┏━━
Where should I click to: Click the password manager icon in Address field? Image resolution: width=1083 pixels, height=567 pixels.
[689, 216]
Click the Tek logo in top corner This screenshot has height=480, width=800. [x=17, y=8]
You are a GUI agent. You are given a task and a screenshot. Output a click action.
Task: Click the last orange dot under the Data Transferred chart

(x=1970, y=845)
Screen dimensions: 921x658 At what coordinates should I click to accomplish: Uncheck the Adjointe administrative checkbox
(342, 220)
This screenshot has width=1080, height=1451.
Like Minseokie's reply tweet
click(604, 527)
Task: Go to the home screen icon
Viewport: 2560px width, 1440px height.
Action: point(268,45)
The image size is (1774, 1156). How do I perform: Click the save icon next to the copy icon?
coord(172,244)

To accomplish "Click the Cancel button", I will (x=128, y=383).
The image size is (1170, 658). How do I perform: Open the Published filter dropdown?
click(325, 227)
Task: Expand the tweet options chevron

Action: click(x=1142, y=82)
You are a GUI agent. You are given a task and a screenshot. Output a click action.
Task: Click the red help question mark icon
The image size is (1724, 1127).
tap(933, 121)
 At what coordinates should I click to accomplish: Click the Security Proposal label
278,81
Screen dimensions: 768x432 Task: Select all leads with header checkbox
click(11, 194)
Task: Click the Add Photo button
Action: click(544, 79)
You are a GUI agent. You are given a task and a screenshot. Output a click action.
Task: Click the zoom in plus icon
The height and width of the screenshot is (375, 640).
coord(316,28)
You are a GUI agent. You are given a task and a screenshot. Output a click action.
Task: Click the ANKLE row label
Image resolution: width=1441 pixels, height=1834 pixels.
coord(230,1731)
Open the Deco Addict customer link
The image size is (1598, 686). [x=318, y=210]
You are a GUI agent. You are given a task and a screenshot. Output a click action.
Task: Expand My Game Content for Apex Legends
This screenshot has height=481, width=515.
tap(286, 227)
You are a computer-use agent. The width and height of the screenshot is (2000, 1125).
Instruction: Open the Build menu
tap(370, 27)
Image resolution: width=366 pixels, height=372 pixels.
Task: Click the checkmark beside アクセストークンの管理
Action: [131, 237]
┗━━
Task requirements
Please identify each line in the listing above that contains the word "should", and copy those lines.

Full output
Where should I click to: Click the password manager icon in Address field? Image resolution: width=1083 pixels, height=567 pixels.
Screen dimensions: 921x658 At what coordinates should I click to accomplish: Uncheck the Adjointe administrative checkbox
 At what coordinates should I click to accomplish: Click the Security Proposal label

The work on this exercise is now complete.